It’s a weekday morning in La Grange, and the courthouse square bustles with activity.
Visit La Grange Main Street and Visitors Bureau website for more information.
A roundtable of retirees deliberates current events over mugs of hot coffee at Latte Café. A few doors down, customers pick up cuts of beef and pork at Prause’s Meat Market. Across the street, locals come and go from the Fayette County Courthouse. Nearby, a bus rolls to a stop in front of the Texas Quilt Museum and drops off a passel of tourists.
With its spreading oak trees and architecture from the late 19th and early 20th centuries, the scene is what you might expect to see in a cinematic depiction of Texas small-town life before interstate highways, strip malls, and big cities wrested rural downtowns of their vitality.
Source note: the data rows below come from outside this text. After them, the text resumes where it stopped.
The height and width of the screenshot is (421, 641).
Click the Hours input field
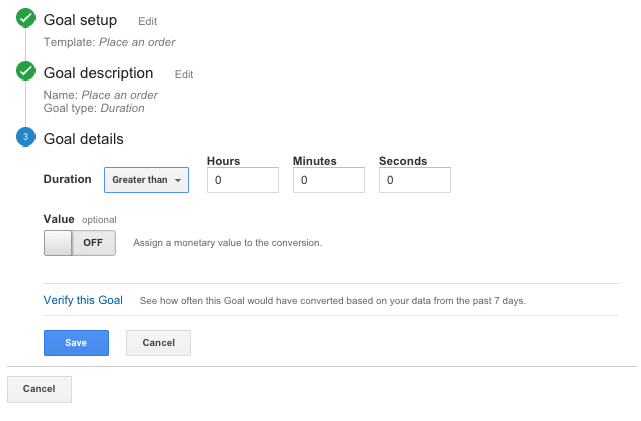(x=243, y=180)
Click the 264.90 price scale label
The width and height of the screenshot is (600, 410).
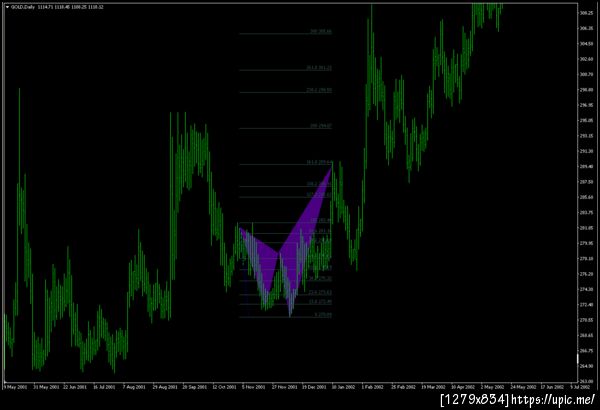point(586,366)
But this is no time warp. Thanks to public and private restoration efforts, a strong local economy, and a convenient location between Houston and Austin, La Grange’s downtown square thrives with a charm that feels both vital and vintage.
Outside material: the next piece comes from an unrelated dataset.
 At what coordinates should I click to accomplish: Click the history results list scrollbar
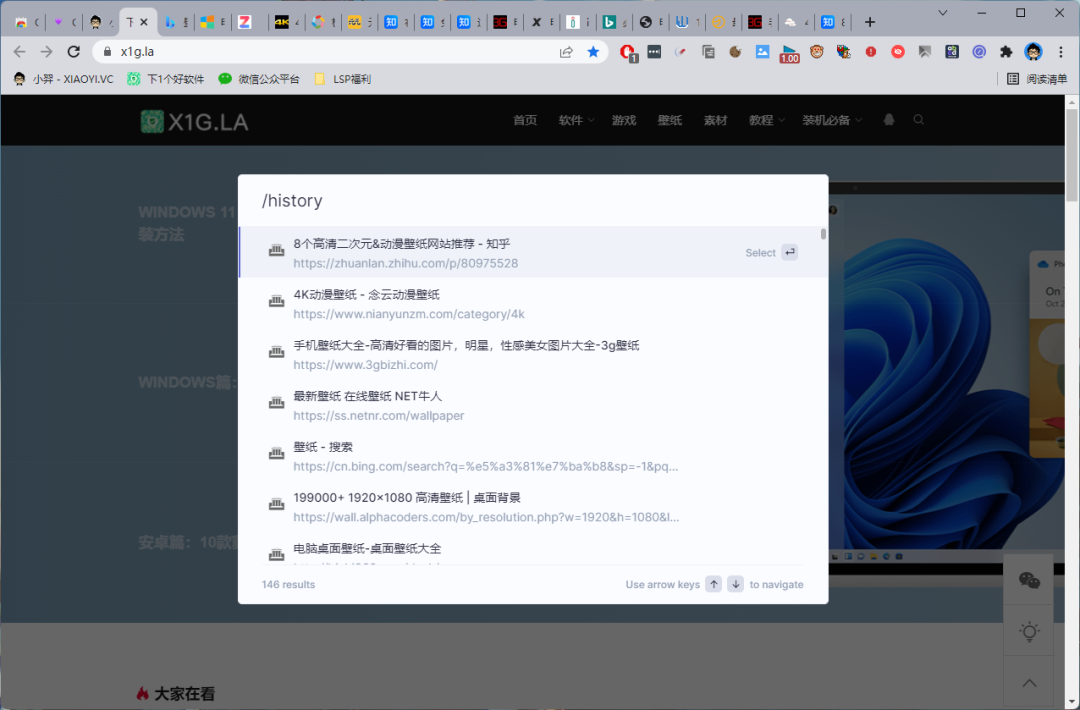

“It has an authentic feel to it. You can’t recreate that,” says Stacey Norris, La Grange’s Main Street and Tourism Manager. “It’s a healthy mix. On the weekends when the services are closed, the tourism is still there. You’ve got your shops and boutiques, your museums, your places to eat.”
La Grange’s concerted efforts to improve the courthouse square began in 1996 when the city joined the Texas Historical Commission’s Main Street program, which provides technical expertise and resources for historic revitalization projects.
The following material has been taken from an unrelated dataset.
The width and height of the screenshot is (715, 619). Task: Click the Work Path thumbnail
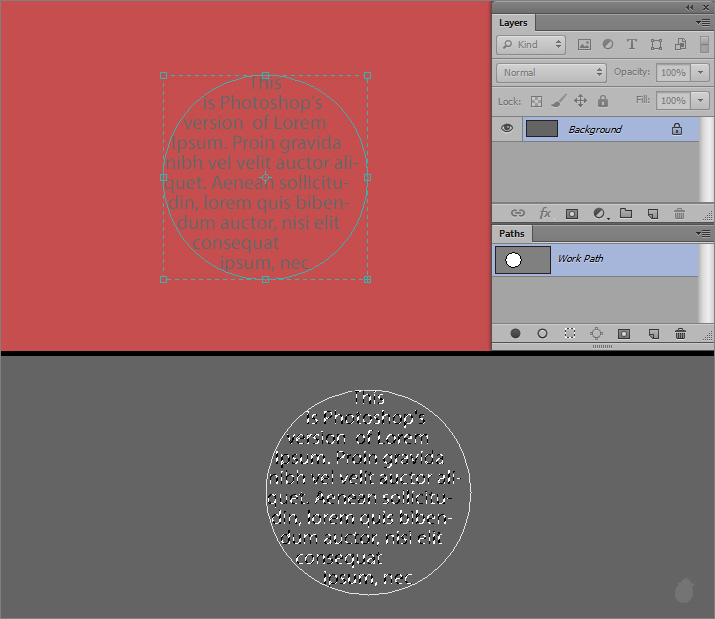point(523,260)
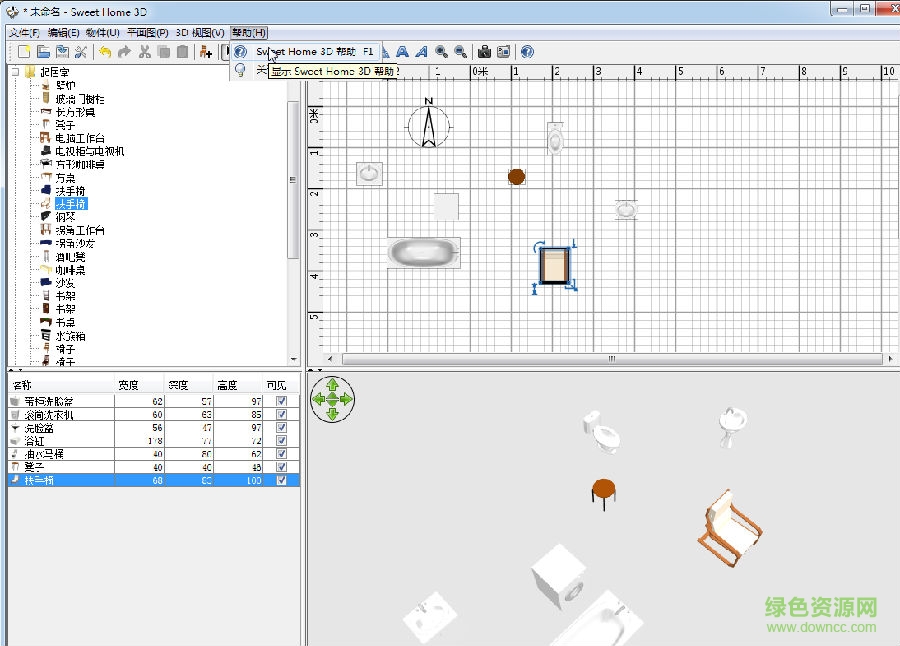
Task: Click the catalog tree scrollbar down arrow
Action: (293, 359)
Since then, private investment of $6 million and public investment of $7 million have contributed to rehabbing most of the square’s historic buildings—including the 1891 courthouse—along with building a small new park and rebuilding the sidewalks. As a result, the square’s occupancy rate has grown from 70 percent in the mid-’90s to 90 percent today, Norris says.
Prause’s Meat Market is among the oldest businesses on La Grange’s square. Arnold Prause opened the market on the square in 1904; it moved to its current location in 1953.
“When Main Street first came into being, the square was run down. One by one people came in and businesses came in, and they remodeled the fronts of their stores to make the square look like it did 50 years ago, 100 year ago,” says Gary Prause, part of the fourth-generation of family ownership. “If you look at the before and after, it’s mind-blowing how much it has changed. And the buildings are full now. The square is thriving again.”